Touring packaging operations has always been the thing I like most about my job.

Pat Reynolds, VP Editor
Pat Reynolds, VP Editor

Every plant I visit is unique in one way or another, and watching the interplay of machines, materials, and automation strategies just never gets old.

But the best part is getting to know the personalities behind the packaging. My latest editorial foray took me to Elmsford, NY, where I came across Shay Zohar, a packaging personality I’d like you to meet. His title at coffee roaster Barrie House Coffee and Tea is Director of Sales & Marketing, and while I’m sure he knows plenty about sales and marketing, it was his passion for and knowledge of packaging automation that struck me when I visited him in March.

Barrie House has its own brand, which it sells largely through Amazon and other web-based channels. But private label represents the bulk of the firm’s business, a business that Zohar takes very seriously indeed.
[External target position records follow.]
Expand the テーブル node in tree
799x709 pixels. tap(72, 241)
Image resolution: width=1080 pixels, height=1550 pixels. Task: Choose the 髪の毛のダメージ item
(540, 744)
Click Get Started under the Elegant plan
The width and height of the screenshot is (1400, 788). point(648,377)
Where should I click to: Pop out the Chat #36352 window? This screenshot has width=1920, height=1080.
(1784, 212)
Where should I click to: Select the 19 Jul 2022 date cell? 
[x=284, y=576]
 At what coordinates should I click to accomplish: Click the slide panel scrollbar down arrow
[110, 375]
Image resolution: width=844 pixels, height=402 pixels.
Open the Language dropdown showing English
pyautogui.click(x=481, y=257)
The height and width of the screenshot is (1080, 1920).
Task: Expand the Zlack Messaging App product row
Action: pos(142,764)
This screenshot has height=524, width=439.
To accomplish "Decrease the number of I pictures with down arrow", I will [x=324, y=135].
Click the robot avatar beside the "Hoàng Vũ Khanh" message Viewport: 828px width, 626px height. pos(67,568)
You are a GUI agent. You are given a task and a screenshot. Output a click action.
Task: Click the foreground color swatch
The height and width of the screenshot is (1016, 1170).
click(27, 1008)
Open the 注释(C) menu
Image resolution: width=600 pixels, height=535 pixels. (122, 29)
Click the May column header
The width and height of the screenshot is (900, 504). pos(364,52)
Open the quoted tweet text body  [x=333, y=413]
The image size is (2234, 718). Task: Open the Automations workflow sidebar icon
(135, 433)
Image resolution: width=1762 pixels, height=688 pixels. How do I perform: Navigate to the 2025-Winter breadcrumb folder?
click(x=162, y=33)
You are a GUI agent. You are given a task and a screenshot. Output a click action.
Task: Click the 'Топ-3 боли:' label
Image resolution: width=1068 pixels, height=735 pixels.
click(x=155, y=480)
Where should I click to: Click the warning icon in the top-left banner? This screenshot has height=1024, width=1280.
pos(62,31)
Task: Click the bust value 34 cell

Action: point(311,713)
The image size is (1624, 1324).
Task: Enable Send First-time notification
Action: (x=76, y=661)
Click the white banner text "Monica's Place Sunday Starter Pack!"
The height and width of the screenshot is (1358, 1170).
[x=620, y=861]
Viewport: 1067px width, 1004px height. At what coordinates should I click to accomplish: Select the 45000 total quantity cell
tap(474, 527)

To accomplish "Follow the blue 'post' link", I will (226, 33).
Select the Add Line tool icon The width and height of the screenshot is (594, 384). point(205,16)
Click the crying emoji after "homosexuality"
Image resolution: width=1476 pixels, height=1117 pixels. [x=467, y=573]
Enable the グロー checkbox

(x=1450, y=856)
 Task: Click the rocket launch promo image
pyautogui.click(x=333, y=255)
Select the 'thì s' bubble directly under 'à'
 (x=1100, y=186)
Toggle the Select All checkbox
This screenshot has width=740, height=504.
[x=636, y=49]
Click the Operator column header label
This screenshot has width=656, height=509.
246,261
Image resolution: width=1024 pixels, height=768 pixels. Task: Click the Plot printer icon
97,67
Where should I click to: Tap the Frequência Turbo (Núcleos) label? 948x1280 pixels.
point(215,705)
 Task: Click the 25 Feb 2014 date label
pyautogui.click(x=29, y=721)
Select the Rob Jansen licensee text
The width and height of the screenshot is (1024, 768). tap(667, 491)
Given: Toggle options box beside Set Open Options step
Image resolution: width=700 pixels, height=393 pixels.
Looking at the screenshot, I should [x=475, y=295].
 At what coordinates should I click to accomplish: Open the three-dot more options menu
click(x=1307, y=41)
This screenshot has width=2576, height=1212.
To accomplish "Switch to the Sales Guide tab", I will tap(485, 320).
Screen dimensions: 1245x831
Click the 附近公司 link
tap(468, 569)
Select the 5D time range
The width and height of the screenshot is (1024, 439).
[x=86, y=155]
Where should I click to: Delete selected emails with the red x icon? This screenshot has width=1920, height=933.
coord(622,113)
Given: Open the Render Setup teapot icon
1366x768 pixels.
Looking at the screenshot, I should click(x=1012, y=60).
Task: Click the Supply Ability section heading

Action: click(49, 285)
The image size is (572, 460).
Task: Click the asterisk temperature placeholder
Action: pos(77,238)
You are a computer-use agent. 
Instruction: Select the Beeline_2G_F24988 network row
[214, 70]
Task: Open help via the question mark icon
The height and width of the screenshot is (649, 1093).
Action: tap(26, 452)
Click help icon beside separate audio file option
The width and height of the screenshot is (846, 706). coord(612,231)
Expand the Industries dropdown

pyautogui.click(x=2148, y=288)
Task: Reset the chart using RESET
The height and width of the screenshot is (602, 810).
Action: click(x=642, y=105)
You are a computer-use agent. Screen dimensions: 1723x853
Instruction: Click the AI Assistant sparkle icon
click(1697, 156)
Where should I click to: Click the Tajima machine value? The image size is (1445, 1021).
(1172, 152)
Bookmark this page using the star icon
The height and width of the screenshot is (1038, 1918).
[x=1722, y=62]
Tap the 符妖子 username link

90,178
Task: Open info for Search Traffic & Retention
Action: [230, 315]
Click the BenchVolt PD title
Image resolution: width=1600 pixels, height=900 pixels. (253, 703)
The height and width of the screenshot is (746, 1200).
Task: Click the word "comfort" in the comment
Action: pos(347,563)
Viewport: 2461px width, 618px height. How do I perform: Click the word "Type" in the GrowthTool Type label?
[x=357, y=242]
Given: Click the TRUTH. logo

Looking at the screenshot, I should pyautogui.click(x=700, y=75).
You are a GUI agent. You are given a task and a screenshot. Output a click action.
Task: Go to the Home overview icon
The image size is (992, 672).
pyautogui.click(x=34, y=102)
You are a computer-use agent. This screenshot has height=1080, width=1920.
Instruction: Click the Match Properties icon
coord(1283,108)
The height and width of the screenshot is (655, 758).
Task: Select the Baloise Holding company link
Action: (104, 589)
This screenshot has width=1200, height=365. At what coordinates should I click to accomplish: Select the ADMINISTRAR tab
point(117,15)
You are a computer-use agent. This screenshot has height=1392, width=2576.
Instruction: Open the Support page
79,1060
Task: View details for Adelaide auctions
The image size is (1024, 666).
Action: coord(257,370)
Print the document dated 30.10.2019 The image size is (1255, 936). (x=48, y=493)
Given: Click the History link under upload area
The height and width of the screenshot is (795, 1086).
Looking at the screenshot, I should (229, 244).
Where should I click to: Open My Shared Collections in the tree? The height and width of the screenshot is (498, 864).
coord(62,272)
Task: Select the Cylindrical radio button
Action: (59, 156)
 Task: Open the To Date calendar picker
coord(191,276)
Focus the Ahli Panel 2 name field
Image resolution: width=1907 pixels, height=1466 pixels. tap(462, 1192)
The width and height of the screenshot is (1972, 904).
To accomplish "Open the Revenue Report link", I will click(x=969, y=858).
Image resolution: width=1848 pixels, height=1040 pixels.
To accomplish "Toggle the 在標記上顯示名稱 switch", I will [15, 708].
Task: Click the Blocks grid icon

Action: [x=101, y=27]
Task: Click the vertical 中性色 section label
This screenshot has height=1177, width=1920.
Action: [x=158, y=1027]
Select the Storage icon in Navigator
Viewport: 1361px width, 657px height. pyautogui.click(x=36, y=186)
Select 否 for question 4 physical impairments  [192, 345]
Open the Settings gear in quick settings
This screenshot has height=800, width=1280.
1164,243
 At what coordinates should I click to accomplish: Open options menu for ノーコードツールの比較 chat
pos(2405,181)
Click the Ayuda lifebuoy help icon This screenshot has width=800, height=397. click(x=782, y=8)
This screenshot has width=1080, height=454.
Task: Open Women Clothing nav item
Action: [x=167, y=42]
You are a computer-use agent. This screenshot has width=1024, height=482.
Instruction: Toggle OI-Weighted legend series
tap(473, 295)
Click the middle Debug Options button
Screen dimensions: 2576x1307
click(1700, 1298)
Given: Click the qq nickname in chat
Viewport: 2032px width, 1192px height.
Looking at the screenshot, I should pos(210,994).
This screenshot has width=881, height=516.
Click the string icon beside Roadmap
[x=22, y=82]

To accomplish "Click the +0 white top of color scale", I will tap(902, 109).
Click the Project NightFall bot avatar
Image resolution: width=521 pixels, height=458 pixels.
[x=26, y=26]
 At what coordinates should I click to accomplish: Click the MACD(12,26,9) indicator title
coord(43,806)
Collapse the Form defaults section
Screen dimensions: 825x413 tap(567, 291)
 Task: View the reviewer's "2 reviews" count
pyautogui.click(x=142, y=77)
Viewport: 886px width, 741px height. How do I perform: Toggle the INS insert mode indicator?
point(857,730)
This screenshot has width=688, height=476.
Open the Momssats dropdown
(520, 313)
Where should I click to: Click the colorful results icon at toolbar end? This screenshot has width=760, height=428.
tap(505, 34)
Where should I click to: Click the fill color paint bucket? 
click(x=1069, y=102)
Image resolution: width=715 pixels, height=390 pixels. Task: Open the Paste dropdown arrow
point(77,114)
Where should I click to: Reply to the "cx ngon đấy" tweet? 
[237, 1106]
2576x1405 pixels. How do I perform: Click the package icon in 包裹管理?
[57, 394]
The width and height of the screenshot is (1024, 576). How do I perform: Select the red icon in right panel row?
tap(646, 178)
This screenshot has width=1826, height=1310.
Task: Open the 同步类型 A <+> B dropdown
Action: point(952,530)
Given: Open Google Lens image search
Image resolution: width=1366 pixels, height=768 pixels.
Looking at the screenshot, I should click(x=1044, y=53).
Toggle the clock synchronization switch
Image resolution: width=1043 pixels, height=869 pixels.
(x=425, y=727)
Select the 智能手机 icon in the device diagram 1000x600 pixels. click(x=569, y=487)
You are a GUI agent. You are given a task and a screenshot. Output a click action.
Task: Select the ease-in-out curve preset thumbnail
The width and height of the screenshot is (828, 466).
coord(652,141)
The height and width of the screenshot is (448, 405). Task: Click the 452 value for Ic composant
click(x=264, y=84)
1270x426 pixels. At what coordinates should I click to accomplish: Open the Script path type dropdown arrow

“Private label is a risky proposition if you view yourself as nothing more than a co-packer,” he explains. “But if you innovate, if you stay on the cutting edge, if you constantly push your customers to advance and improve, if you automate, then you become much more than a co-packer. You become your customer’s partner. It isn’t enough to just read a Nielsen report and follow along with everyone else. Too many make that mistake.”

Speaking of mistakes, Zohar is the first to admit he’s made his share. One in particular still makes him wince when he talks about it. Barrie House had decided to go all in on the K-Cup business and had even come up with a custom-designed cup that didn’t infringe on the Green Mountain Keurig patents that were still in effect (that patent expired in 2012). The firm also invested some $4 million on an automated packaging line that was supposed to take the individual K-Cups through denesting, filling, lidding, cartoning, and case packing. Unfortunately, the packaging line proved to be, as Zohar puts it, “a total disaster.”

But he didn’t give up, which you’ll see all too clearly if you read the story. What you’ll also discover in this story is that Zohar sees the partnership thing working both ways. In addition to forming a close relationship with his customers, he also partnered up with key packaging machinery suppliers to come up with packaging solutions in the K-Cup space that had never been implemented. To hear the machinery builders describe it, at some level Zohar badgered and browbeat them to push through machinery limitations that he just flat out refused to accept. But those same machinery builders readily acknowledge that as the builder/buyer relationship evolved, they found that relationship very much to their liking. They also found themselves thinking more innovatively than ever before. Helping them enormously, of course, was Zohar’s willingness to provide complete visibility into his plant’s production areas—workflow, software, volumes, efficiencies, alarms, and so on. All of it is fed live to the machinery builders by way of an industrial M2M router and data gateway from eWon called Flexy.

“By our sharing information this way they can really understand what’s happening on their machines,” says Zohar. “Only by seeing it in real time can they have this kind of deep understanding. It’s an approach that allowed all of us to do amazing things.”

Elsewhere in the packaging community, some equally amazing things continue to be done by CannedWater4Kids, a non-profit charity committed to delivering clean, safe, sustainable drinking water projects in places around the world where they are desperately needed. It’s been a few years since I last mentioned them in this space (pwgo.to/2829). But it was nice to see they were featured in Domino North America’s booth at PACK EXPO 2016. In addition to building awareness of the important work done by CW4K, Domino generously donated a dollar to the charity for every sales lead generated at the show. As a result, the charity received $1,000 at the conclusion of PACK EXPO International. Well done, Domino.